Pez Diablo, la peor plaga para los pescadores en 15 años

 Pez Diablo, la peor plaga para los pescadores en 15 años

AGENCIA/ EL BÚNKER

El pez diablo lleva quince años como uno de los mayores depredadores del ecosistema acuático del sur de Tamaulipas.

Es una plaga que pescadores han resuelto a su modo y hay quienes usan su carne para consumo humano, a pesar de que ambientalistas advierten contiene plomo y mercurio. Por sus características, no se trata de una especie cualquiera.

El animal se apoderó de ríos y lagunas y vive en la parte más sucia de estos ya que suele enterrarse en el lodo, pero lo más peligroso es que tiene una armadura ósea capaz de acumular metales pesados.

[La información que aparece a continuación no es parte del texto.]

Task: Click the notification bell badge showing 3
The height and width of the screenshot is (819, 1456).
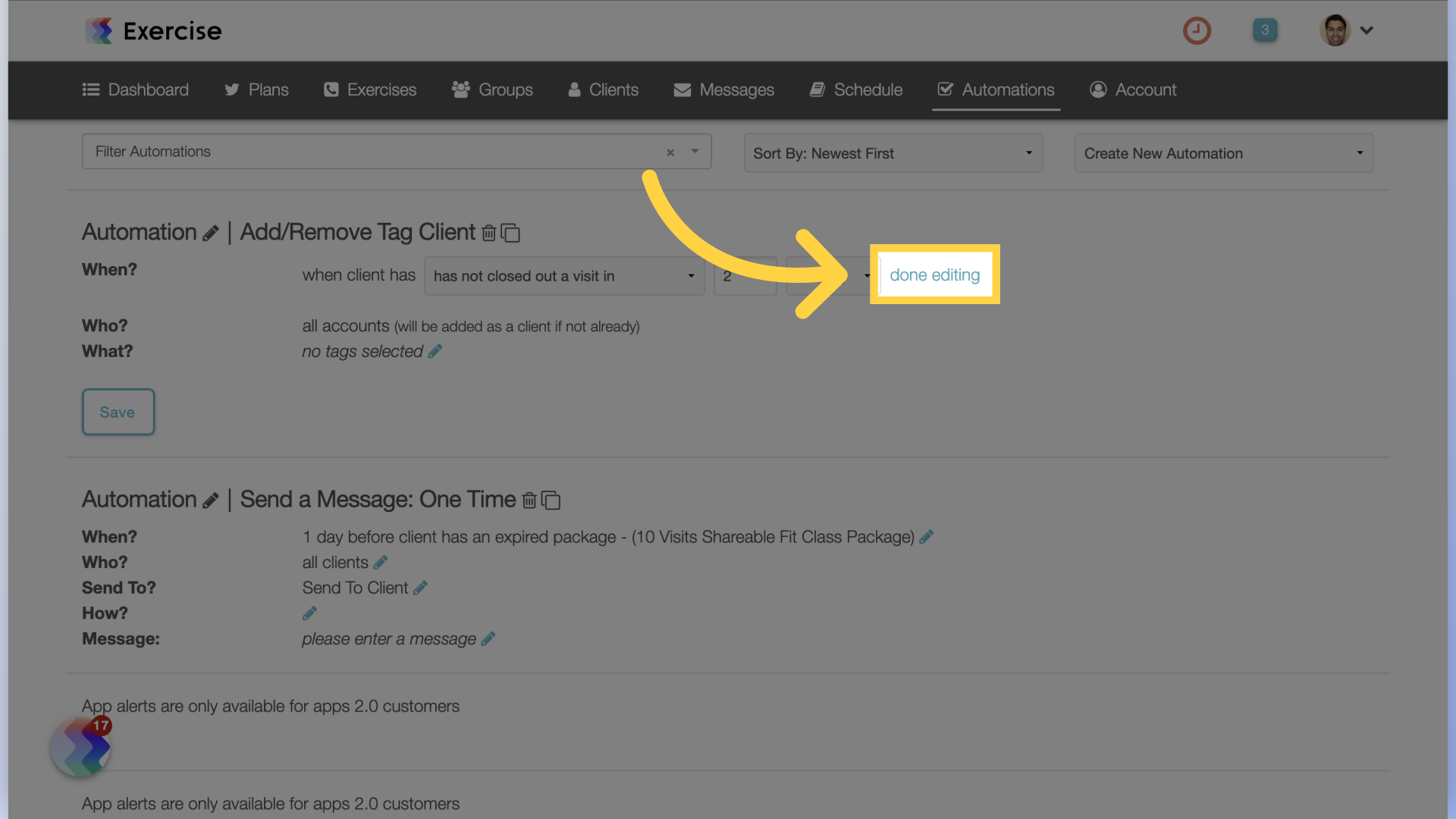Action: point(1265,30)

También conocido como “pleco” porque su nombre científico es Hypostomus plecostomus, lo mismo es vendido en el mercado de pescados y mariscos “La Puntilla” de Tampico, que enviado a otros estados de la República para terminar convertido en hamburguesas y nuggets, sin que autoridades de Salud así como de Pesca lo impidan.

Inclusive, el jefe de la Jurisdicción Sanitaria Número Dos de Tampico y Ciudad Madero, Héctor Pérez Monsiváis dice desconocer si la especie invasora es comestible, pues ignora sus características y propiedades y solo sabe que es un depredador.

Lo llaman pez diablo porque en México fue visto por primera vez en la presa El Infiernillo de Michoacán, pero según estudios, viene de la cuenca del Amazonas.

No está comprobado científicamente cómo ingresó a la zona, pero se cree que a través de las peceras, pues era usado para la limpieza de las mismas y terminó arrojado a un cuerpo de agua natural.

Les quitó a pescadores su sustento Llegó y se adueñó del ecosistema acuático porque, comiéndose sus huevecillos, empezó a acabar con las especies de mayor demanda y consumo en los ríos Pánuco, Tamesí y el sistema lagunario.

Los pescadores, al recoger sus redes, 80% de lo extraído era pez diablo y tan solo un 20% robalo, tilapia, catán, lisa, carpa y lobina, cuya reproducción se veía frenada por el depredador.

El impacto fue tal que grupos de personas dedicadas a la pesca tuvieron que emigrar a países como Estados Unidos y Canadá, donde se emplearon en la pizca de chile y tomate con mejores ingresos.

Aquellos que se quedaron, se cansaron de esperar que la autoridad resolviera la invasión del exótico pez y optaron por dejar de verlo como una amenaza, para convertirlo en una oportunidad de negocio.

En Altamira Tamaulipas el comerciante de pescados y mariscos Ignacio Ramírez, comenta que el pez diablo capturado se lleva a Tampico y de ahí se traslada hacia Aguascalientes, Monterrey, Guadalajara, Querétaro y Guanajuato, en donde se encuentran las empresas que lo convierten en nuggets y hamburguesas.

“Nosotros se lo damos a un compañero del mercado de pescadores del río Tamesí y él lo lleva a Tampico, para de ahí ser enviado a diferentes partes del país”.

Hace cinco años, una escuela de gastronomía de Tampico ofreció una degustación de platillos a base de pez diablo, para demostrar que la especie era apta para consumo humano y muy benéfica para la salud porque contiene omega 3 y 6.